» WRITTEN INSTRUCTION
Present as a numbered list the part of the data that opens with the line containing "Where should I" and runs through the end of the data, both ends included and blank lines left out. Leave the pictures out of your list.

» RECORDS FOR THIS TASK
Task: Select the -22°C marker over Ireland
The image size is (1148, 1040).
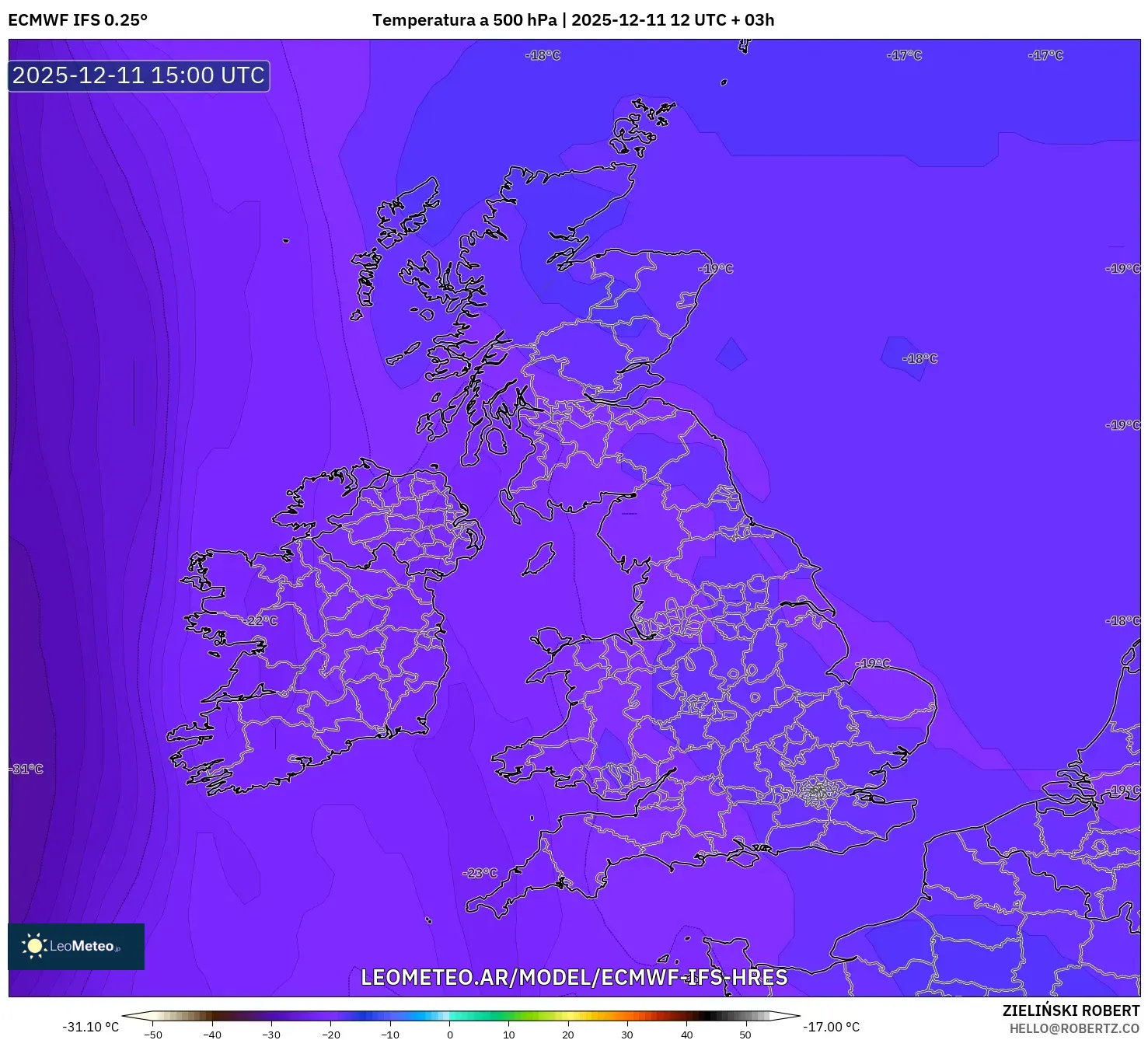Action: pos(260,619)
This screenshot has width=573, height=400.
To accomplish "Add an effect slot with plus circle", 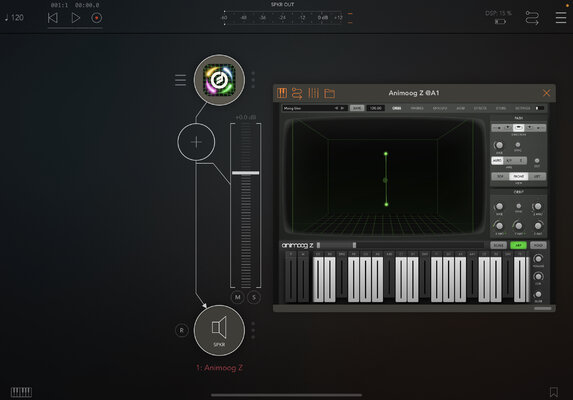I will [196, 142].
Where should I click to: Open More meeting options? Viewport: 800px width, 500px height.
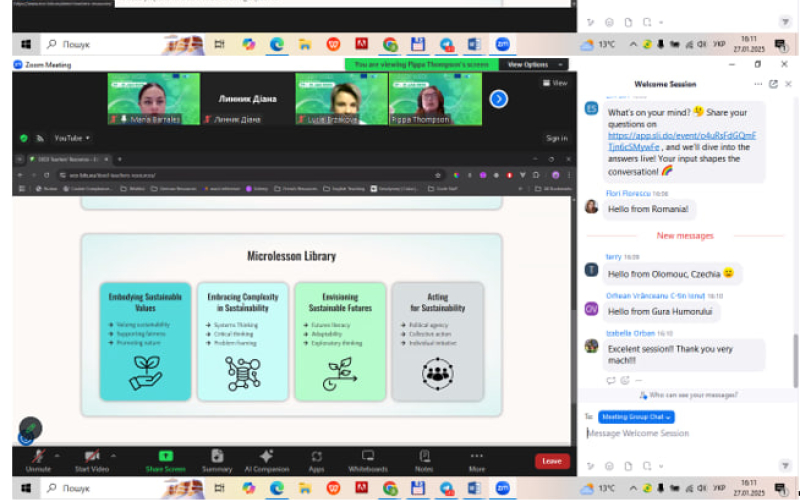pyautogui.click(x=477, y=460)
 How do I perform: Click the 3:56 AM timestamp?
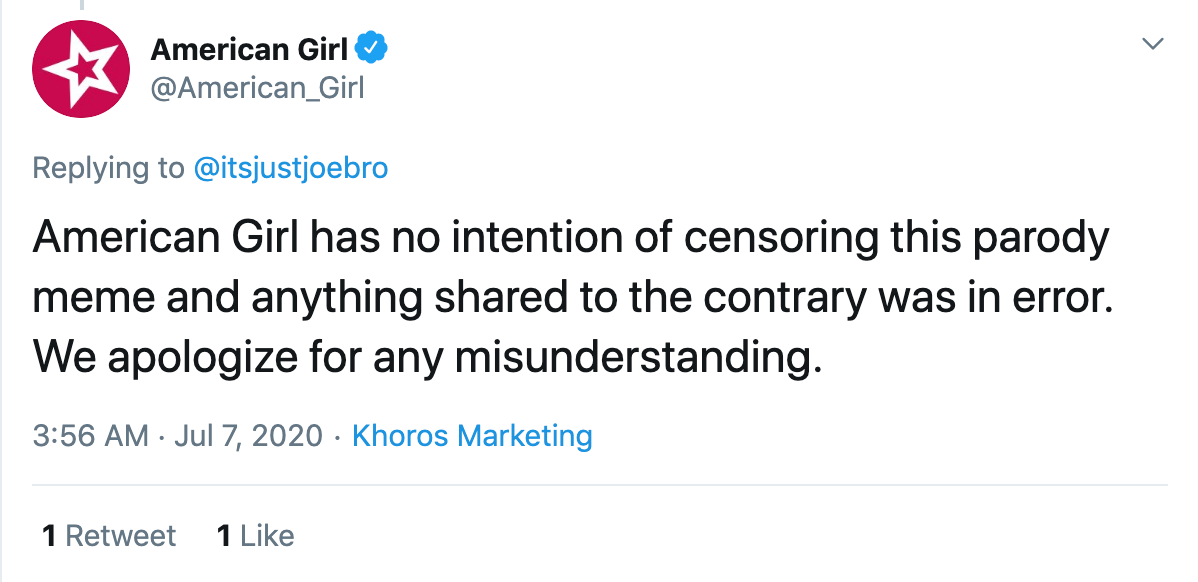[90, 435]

» OUTPUT OF THE EXERCISE
1. Where should I click to: Open More meeting options? Viewport: 800px width, 500px height.
2. pyautogui.click(x=477, y=460)
3.  How do I perform: Click the 3:56 AM timestamp?
4. [90, 435]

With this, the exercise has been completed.